Ariel nodded, but the fact remained that she did worry about him. She remembered apologizing for John’s behavior to the girl at the well, and telling her
I just try to clean up the mess
. It was her path, it seemed. She had tried to clean up the mess for many people, most of them guys she’d been involved with. Most all of them musicians, the messiest of the bunch. Like Neal Tapley, and before him Jess Vandergriff, who was one of the best acoustic guitarists on the East Coast but one of the worst in believing everything was either perfection or crap, nothing in between. And before him, others. After Neal had driven himself off a county road to his death, in the aftermath of one of the messiest drug scenes/breakups/breakdowns Ariel had ever tearfully and agonizingly witnessed, she had sworn off men of the music. There was not going to be any involvement with any guy in any band she was in ever again, no romance, not any little funky and innocent—mostly—fun fuelled by a few vodka shooters when she knew she ought to be drinking silver needle tea and getting the broom ready.

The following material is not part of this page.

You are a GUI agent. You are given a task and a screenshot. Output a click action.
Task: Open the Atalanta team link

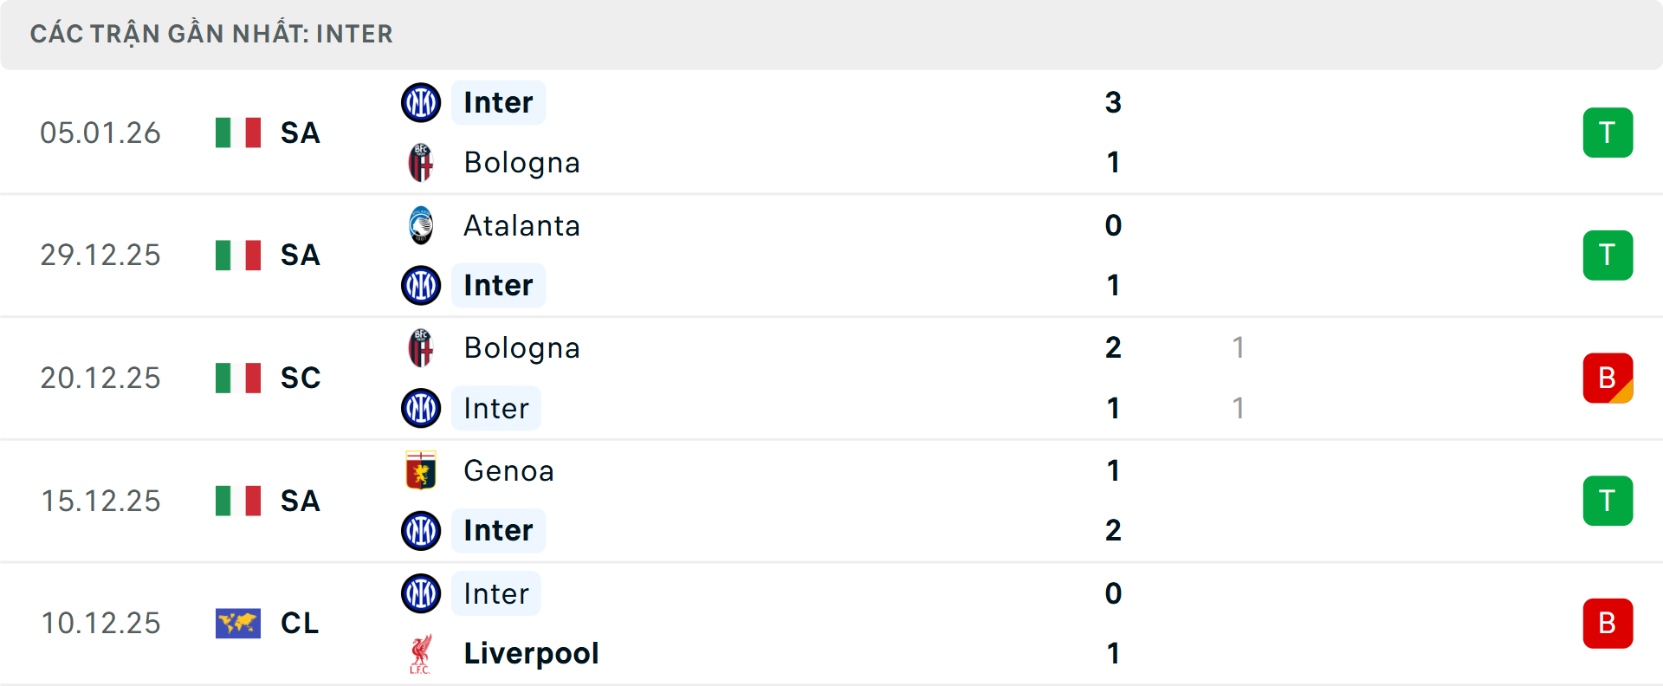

Nothing.
And yet.
She had looked at the shape lying in the other bed last night, his shoulder and the wounded side of his face touched by the faintest iridescence of moonlight, and it had crossed her mind that if Terry was not lying on the floor in the sleeping bag she might have drawn aside her sheet, gotten up and gone to John, as silent as a spirit.
She might have slipped in beside him, and gently touched his forehead as if to draw from it the fever of his pain. She would bear that for him, if he would let her. She would ease the trouble in his bones and smooth the worry from his mind. She would take the fire of his anger in her hands, and make of it a candle.
He had so much potential. He was so very good, in so many ways, without knowing he was. She thought maybe that was a great part of why she admired him so much; he didn’t strut or brag, he just
did
. She wished she had a few embers of his flame, to heat up the sometimes too-cool hallways of her own house. She knew he could be abrasive, he could be childish, he could throw his tantrums and say things his mouth wished seconds later had never tumbled out. He could be terribly human, is what he could be. Human, cranked up to eleven. But she wished she had his ability to go full-throttle, to open up his engines and let the roar of life thunder out. If he made a mistake, the same kind of mistake that would have paralyzed her with the fear she might commit it again, he kicked it aside like an old sack full of ashes. He just kept going forward, even if he didn’t know exactly where he was going. To be honest, sometimes he played his guitar like that, too. But his passion and energy always made up for his lack of direction. At least, in her opinion.
She had asked herself if she was falling in love with him.
Love
. That was not a word used by members of a gigging band for each other, unless it was in the concept of
I love my brother
or
I love my sister
or
I love my whole dysfunctional road-crazed family
. She wasn’t sure, but she did feel for him—what would be the word used in those old Victorian novels by the Brontë sisters that she liked to read in school?—oh, yes….‘stirrings’.
But only stirrings, because she had tried—and failed, mostly—to clean up so many messes, and her own heartbreak was not a mess she was eager to tackle, her own weeping side of three o’clock had come and gone so many mornings when John had left a club with one or two girls laughing and rubbing themselves all over him, but that was the Nomad part of John, the persona, and she had tried very hard and so far successfully to sing and play ‘This Song Is A Snake’ with no hint of a hiss.
Anyway, there was not going to be any involvement with any guy in any band she was ever in again. No romance. No little funky fun.